When the resistance was certain Mustafa was aiding the Iraqis, Mike invited him to stay at his home. "That way I could better keep an eye on him," says Mike. "I used him to help me get through checkpoints and to move some weapons around. It was minor stuff, and it bound us more closely together. We kept the important things from him, of course, but I am sure he thought he was continuing to penetrate us." Shortly after the liberation, Mustafa was arrested by the Kuwaiti intelligence service and removed to the local jail. "But he was mine," says Mike, "and one night I prevailed on the guards to turn him over to me. I wanted to kill him myself. I cooked him a last meal and told him I was going to turn him in as a POW. I told him he would be traded for allied prisoners.

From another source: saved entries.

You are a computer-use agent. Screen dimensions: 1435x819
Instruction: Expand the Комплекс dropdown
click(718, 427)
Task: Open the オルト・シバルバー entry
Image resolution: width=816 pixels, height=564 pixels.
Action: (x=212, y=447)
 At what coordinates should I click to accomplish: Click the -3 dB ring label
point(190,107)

I told him to get his things, and we walked to a wall about a hundred yards from my house, which is where I did it. And that was it. I have no regrets. He was also helping to run Palestinians who informed on Kuwaitis. How could I let him go?"

When the allies first rode into Kuwait City, on Feb. 26, they were led by Arab forces, though not by Kuwaitis. Earlier in the campaign, a Kuwaiti soldier killed a surrendering Iraqi and shoved his body into a ditch. "From that moment," says a U.S. military officer, "we were determined to restrain the Kuwaitis," and American special-forces troops now regularly accompany Kuwaiti patrols. But the resistance still operates. Mike says he knows of at least 80 "proven collaborators" who have been executed. "The word has gone out to be calm for now," says a resistance leader, "to cool it until the journalists leave."

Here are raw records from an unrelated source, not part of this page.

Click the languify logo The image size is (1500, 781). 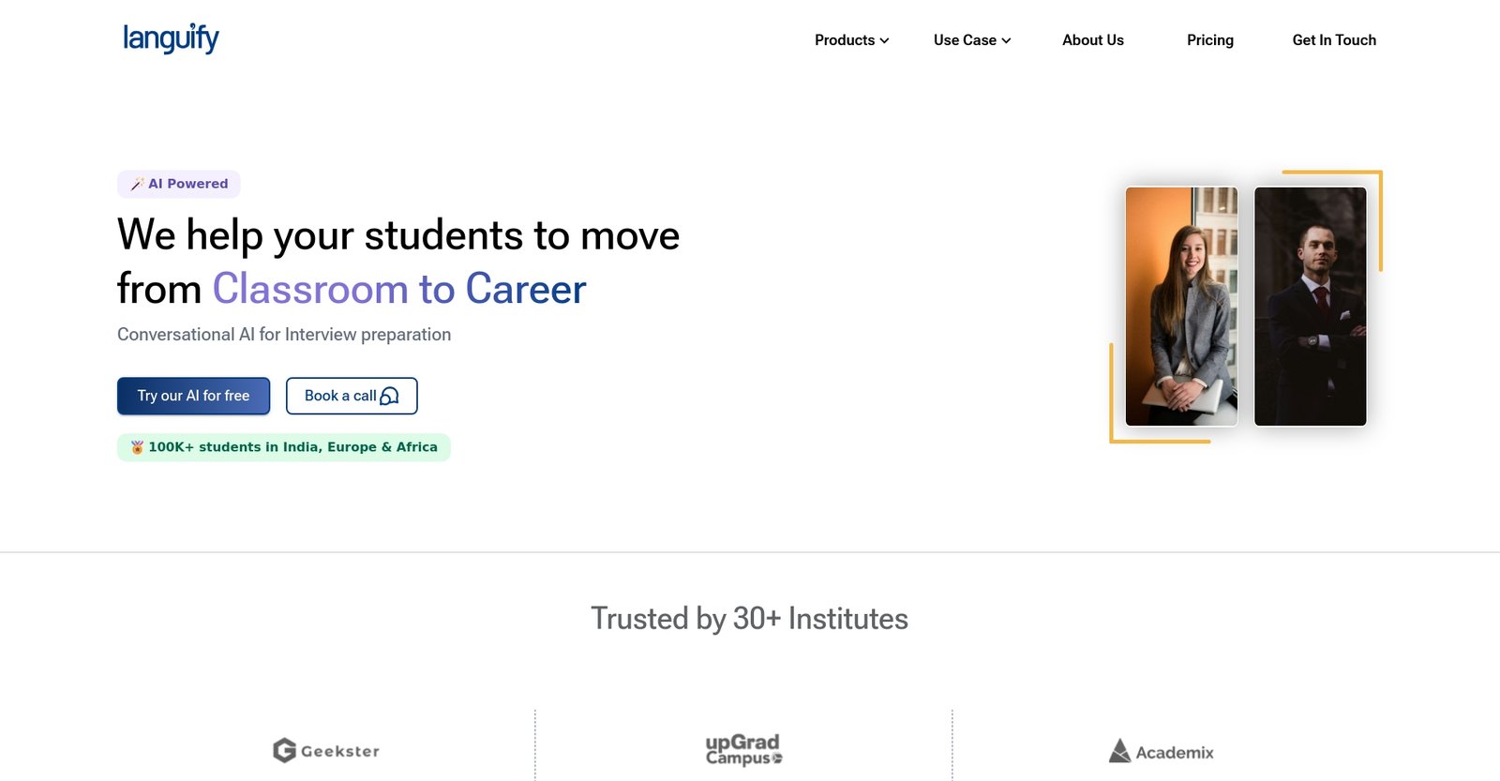click(171, 38)
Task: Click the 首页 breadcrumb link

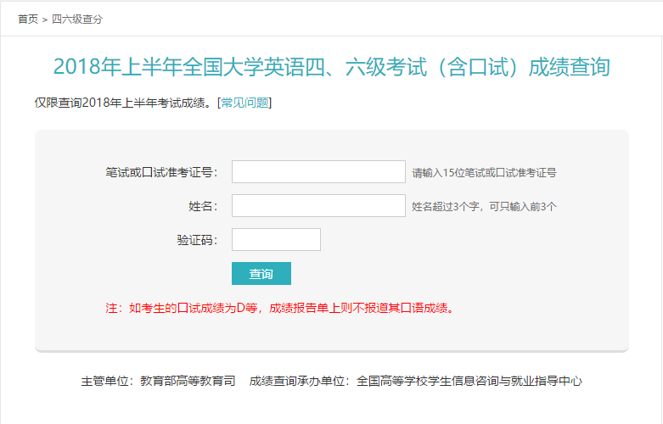Action: (x=27, y=19)
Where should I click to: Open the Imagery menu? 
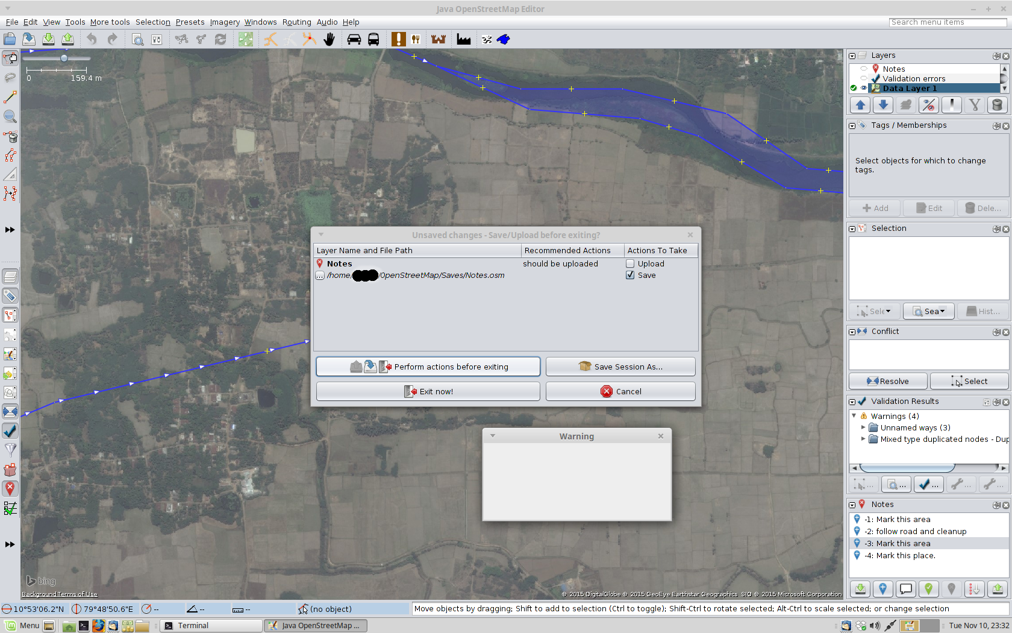tap(225, 22)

"That's right," confirms a senior Western diplomat. "The government is operating with a light hand. The country is an arsenal. Everyone has weapons. They turn some in, to be perceived as cooperating with the call to lay down arms, but everyone is keeping some -- just as they are keeping the names of some collaborators to themselves when turning over their lists to the army." The problem, another Western diplomat says, is the government's poor credibility. "No one really knows if cracking down on the resistance would work, or whether they'd tell the ministers to shove it," he says. "All the government knows for sure is that at the end of the day, it doesn't want Kuwait perceived as no better than Saddam. We hope that the idea of sanctioning an open season later on won't really come to pass. We're counting on the passage of time to calm emotions."